İnsan hakları ve adalet açısından her şey eşittir evet. Ama, gerçek hayatta asla her şey eşitin olmadığını çok güçlü bir argümana; Pareto Etkisi’ne dayandırıyorlar. Zaman ve kaynak yönetimi açısından, gün içinde herşeye yetişmek yerine o günün önceliğini belirleyip mesainizin %80’ini listenizdeki %20’lik işe ayırın. “Sonra” ya da “belki” demek yerine, “bugün değil” demeyi öğrenin, önceliğinize öyle odaklanın ki orada yarattığınız başarı sizi parlatsın. Her zaman en önemli şey, en önemli olanı iyi yapmaktır fikrini savunuyorlar.

Günümüzde, aynı anda birden fazla şey yapmak bir meziyet olarak görülüyor. Bu iş hayatında herşeye koşuşturan insan için de böyle, araba kullanırken çok iş takip ediyorum diyen için de… Birden fazla iş arasında gidip gelme, iş ne kadar detay ve zorsa, beraberinde o kadarlık bir geçiş kaybı yaratıyor. Yapılan araştırmalar çoklu görevlerden, e-postalara bakıp tekrar excel dosyasına geri dönmelerle, mesainin %25’ini kaybettiğimizi gösteriyor. O yüzden tek işe odaklanmak, onu bitirip diğerine geçmek, her birindeki hata oranını düşüreceği gibi başarıyı da arttıracaktır. Araç kullanırken en fazla görsel algımızı kullanırız. O sırada bize evdeki kanepenin yüzünü sarı ile değişirsek nasıl olur diye bir soru gelse ve ya bir işimizin son durumda nasıl göründüğü anlatılsa, beynimiz araç kullanmaya ayrılmış görsel algının bir bölümünü alıp diğer konu için kullanır.
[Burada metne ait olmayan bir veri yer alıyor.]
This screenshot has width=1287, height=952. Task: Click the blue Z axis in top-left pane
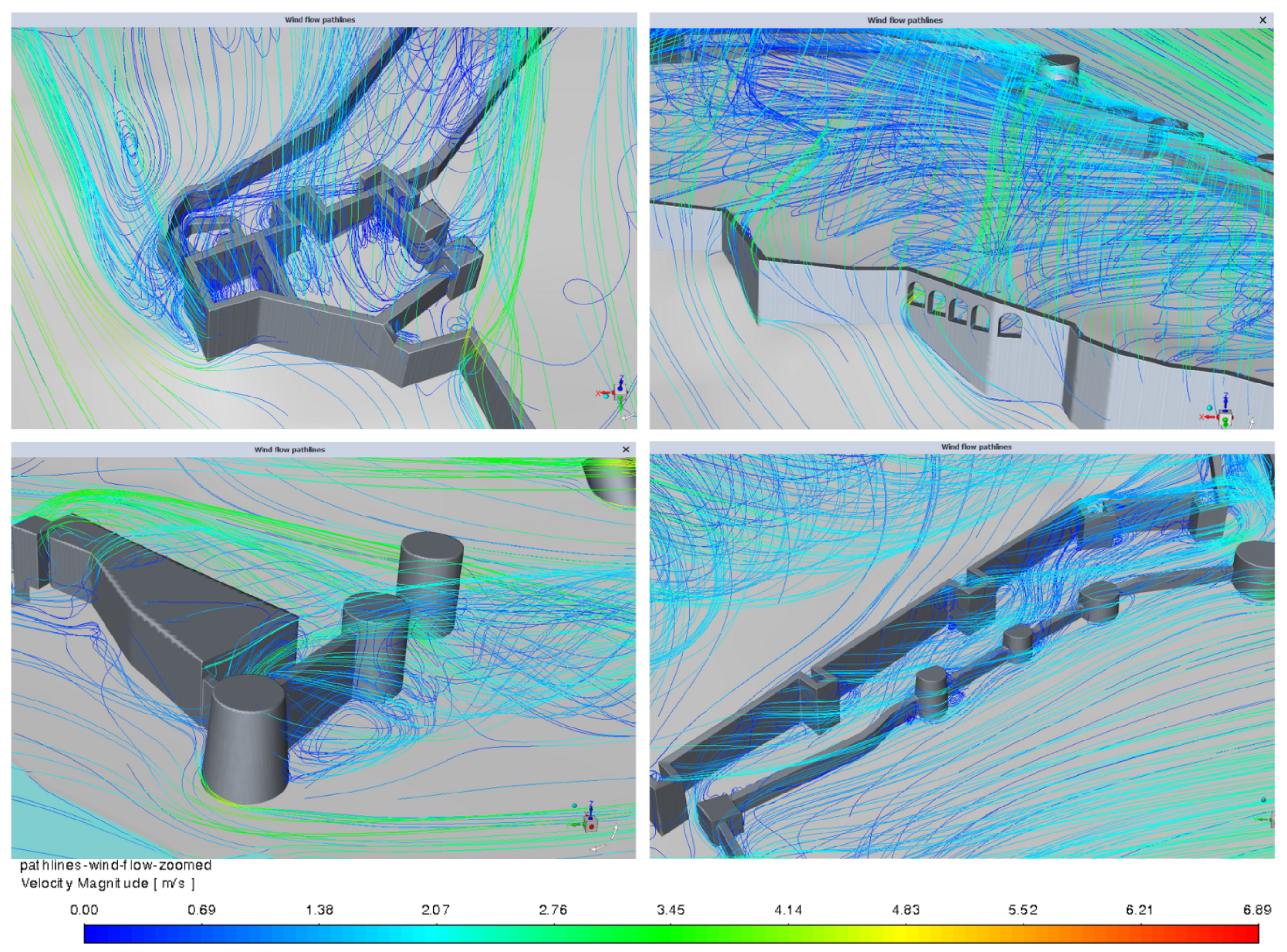(621, 383)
Trafik kazalarının en büyük sebebi dikkat dağılması işte böyle başlar.

Başarının arkasındaki gizli silahın disiplin değil alışkanlık yaratabilmek olduğunu savunuyor yazarlar, Alışkanlık haline getirdiğiniz bir işi herkesin şaşıracağı şeklinde kolay ve severek yaparsınız. Onlar sizi çok disiplinli görse de siz aslında alışkanlığınız olduğu için disiplinli olduğunuz için değil onu yapmak içinizden geldiği için devam edersiniz. Amerikalı yüzücü Michael Phelps’in hiperaktiflikten kaynaklı dikkat bozukluğu var. Öyle ki ilkokul öğretmeni annesine; “Bu bir özel çocuk değil, hiç bir zaman hiç birşeye odaklanamayacak” diyor. Hayatını değiştiren yüzme koçu Bob Bowman ile Michael 14 yaşından itibaren haftanın 7 günü, günde 6 saat yüzüyor. Bütün enerjisini ,dikkatini tek bir şeye “yüzmeye” veriyor. Onun alışkanlığı haline gelen haftanın 7 günü yüzmek, rakiplerinden yılda 52 gün fazla antreman demek. Güçlü rakipler ile arasındaki farkı bu sayede açtığını söylüyor sporcu. Phelps, böylece, bugüne kadar toplam en fazla Olimpiyat Madalyasını kazanmış sporcu olarak tarihe geçiyor. Son 3 olimpiyatta kazandığı altın madalya sayısı 18, toplam madalya 22. (Türkiye’nin altın madalyası 6, toplam madalyası 23). Eğer Phelps tek başına bir ülke olsaydı 12. sırada yer alacaktı . Olimpiyat madalyası kazanacak kadar ilerleyemeyebiliriz ama Londra Üniversitesi’nde yapılan araştırmaya gore bir şeyin alışkanlık haline gelmesi için 66 gün yapmak gerekiyor. Başladıktan sonra bir süre devam ettirmek disiplin istiyorsa da artık alışkanlık haline gelmiş bir davranışı sürdürmek asıl başarıyı getiren. Bir alışkanlığı tam kazanıp başarılı geldikten sonra ikinci bir alışkanlık kazanmayı öneriyor yazarlar.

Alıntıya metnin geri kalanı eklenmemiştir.